SUPPLIED DATA Start Marker
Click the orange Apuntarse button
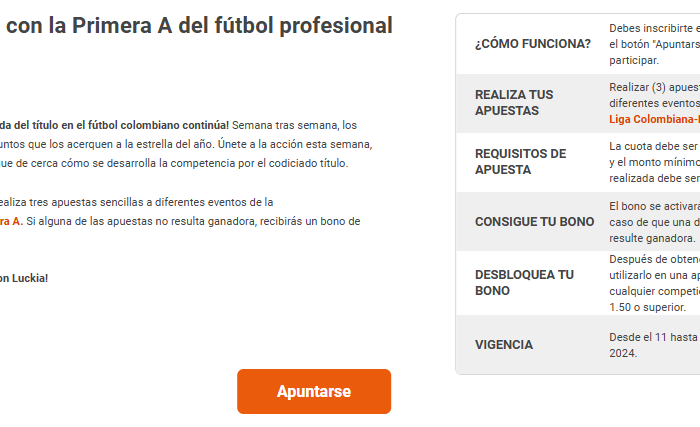Viewport: 700px width, 427px height. pyautogui.click(x=314, y=391)
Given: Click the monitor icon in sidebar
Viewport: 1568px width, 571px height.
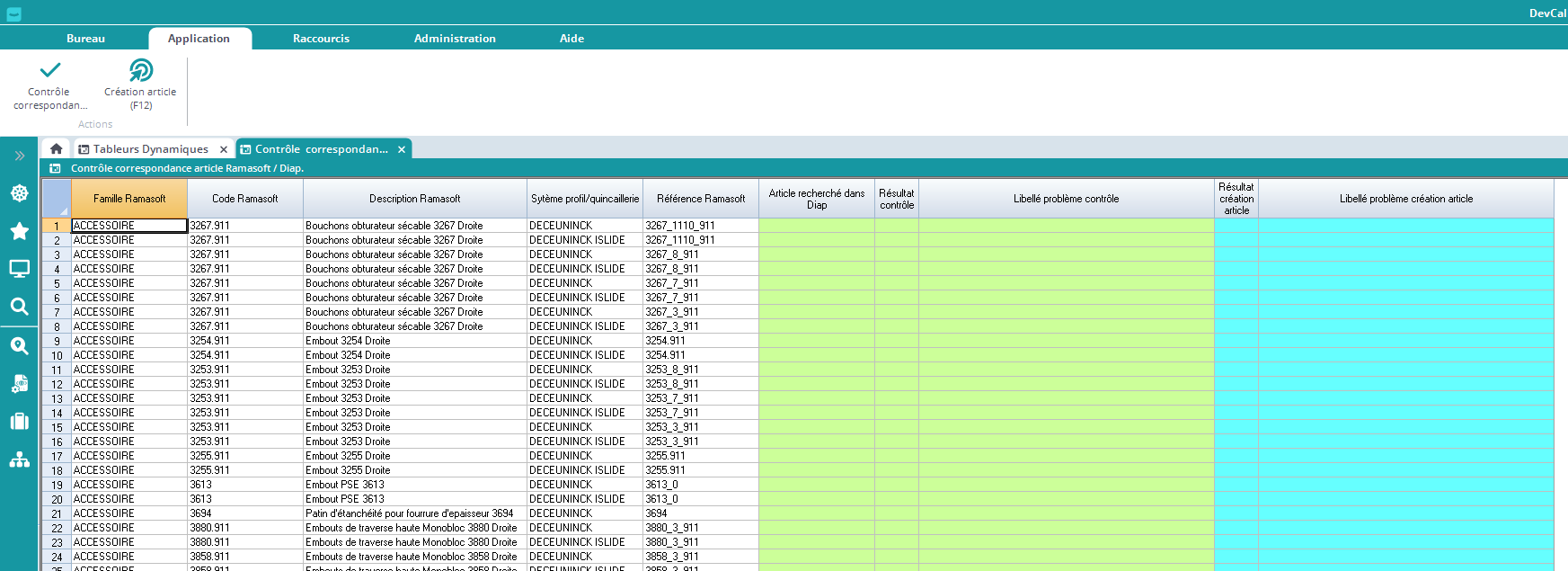Looking at the screenshot, I should [x=19, y=269].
SUPPLIED DATA End Marker
| WORK INSTRUCTIONS |
Take the line containing "Given: Click the monitor icon in sidebar" and every line after it up to the end of the entries, and quote them exactly. Both ends count; the pictures do not.

| WRITTEN REPLY |
Given: Click the monitor icon in sidebar
Viewport: 1568px width, 571px height.
Looking at the screenshot, I should [x=19, y=269].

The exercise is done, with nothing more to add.